As a third example, we see that counter-causal effects of serum sodium have endured. As expected from medical intuition regarding hydration, the healthy range of 135–145 mEq/L serum sodium is associated with low mortality risk in all three datasets (Fig. 6c). On either side of this healthy range, the probability of mortality increases, rising rapidly for hyponatremia below 135 mEq/L and hypernatremia above 145 mEq/L. However, in all three datasets, this medical intuition is broken at 150 mEq/L: the probability of mortality declines for extremely elevated serum sodium. This threshold of 150 mEq/L is an indicator of moderate hypernatremia11 and is associated with increased water and electrolyte repletion (Fig. 6d). As a result of aggressive treatment of severe hypernatremia and under-treatment for mild hypernatremia12, the probability of mortality is lower for patients with serum sodium above 155 mEq/L than for patients with serum sodium of 145 mEq/L. This effect is robustly supported by statistical evidence, persistent over decades of care, and clinically meaningful—any accurate model trained on these datasets has learned that severe hypernatremia is lower risk than moderate hypernatremia, so applying these data-driven models in clinical practice could divert treatments away from the group of patients who would benefit most from treatment.

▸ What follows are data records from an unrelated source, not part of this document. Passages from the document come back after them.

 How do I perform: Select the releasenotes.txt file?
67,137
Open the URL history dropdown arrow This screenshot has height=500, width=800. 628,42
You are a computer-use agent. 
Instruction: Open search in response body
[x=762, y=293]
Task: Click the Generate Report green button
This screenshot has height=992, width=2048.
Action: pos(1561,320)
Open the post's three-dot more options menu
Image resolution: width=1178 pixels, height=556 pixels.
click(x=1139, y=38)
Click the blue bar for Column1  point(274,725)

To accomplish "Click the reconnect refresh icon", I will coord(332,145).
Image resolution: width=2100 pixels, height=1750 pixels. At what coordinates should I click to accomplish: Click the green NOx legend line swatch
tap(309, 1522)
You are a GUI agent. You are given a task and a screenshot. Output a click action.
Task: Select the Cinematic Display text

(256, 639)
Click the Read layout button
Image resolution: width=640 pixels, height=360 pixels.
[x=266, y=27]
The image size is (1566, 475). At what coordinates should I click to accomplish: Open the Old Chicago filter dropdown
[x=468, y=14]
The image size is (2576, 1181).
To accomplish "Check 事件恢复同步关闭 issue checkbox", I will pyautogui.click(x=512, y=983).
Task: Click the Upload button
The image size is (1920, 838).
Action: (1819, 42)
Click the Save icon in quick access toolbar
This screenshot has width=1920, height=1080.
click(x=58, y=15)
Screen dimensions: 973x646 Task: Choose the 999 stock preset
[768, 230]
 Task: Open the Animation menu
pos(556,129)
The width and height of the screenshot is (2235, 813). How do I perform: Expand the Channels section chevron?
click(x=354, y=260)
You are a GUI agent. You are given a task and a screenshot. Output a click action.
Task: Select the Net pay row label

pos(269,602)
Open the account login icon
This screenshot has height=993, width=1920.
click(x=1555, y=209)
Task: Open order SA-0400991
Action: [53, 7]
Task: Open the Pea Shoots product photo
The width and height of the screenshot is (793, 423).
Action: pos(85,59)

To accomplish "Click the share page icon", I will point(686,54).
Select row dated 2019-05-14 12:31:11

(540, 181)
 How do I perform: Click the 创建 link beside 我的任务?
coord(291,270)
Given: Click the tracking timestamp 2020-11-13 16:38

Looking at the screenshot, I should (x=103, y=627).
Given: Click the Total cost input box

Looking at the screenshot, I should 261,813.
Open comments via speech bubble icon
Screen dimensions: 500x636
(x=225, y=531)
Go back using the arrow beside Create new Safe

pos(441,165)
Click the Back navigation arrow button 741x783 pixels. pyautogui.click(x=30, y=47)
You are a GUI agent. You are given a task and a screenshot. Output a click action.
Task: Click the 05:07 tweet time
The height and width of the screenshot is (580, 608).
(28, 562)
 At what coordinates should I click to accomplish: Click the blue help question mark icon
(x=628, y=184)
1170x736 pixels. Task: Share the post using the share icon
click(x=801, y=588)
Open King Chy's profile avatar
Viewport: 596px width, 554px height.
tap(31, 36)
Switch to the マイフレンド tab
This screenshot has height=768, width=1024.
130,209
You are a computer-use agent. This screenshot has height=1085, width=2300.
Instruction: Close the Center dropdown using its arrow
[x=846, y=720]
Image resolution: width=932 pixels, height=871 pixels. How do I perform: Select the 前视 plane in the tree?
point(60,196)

Finally, as a fourth example, we see that deleterious counter-causal effects of serum creatinine have strengthened. Elevated levels of serum creatinine indicate kidney dysfunction13; however, this biomarker is not strongly associated with mortality at extremely high values (Fig. 6e). Instead, in MIMIC-IV, the highest risk is observed for patients with moderate serum creatinine in the range 3–5 mg/dL. This counter-causal effect has strengthened between MIMIC-III and MIMIC-IV. This surprisingly non-monotone risk is linked to strong changes in treatment: the use of continuous renal replacement therapy (CRRT) sharply increases at both 3 mg/dL and 6 mg/dL (Fig. 6f). These patterns suggest that such extra monitoring for kidney dysfunction and corresponding interventions like CRRT have successfully reduced the mortality risk of patients with severely-elevated creatinine below the risk of patients with healthy levels of creatinine, leaving an opportunity to improve the outcomes of more patients by more widespread use of these interventions.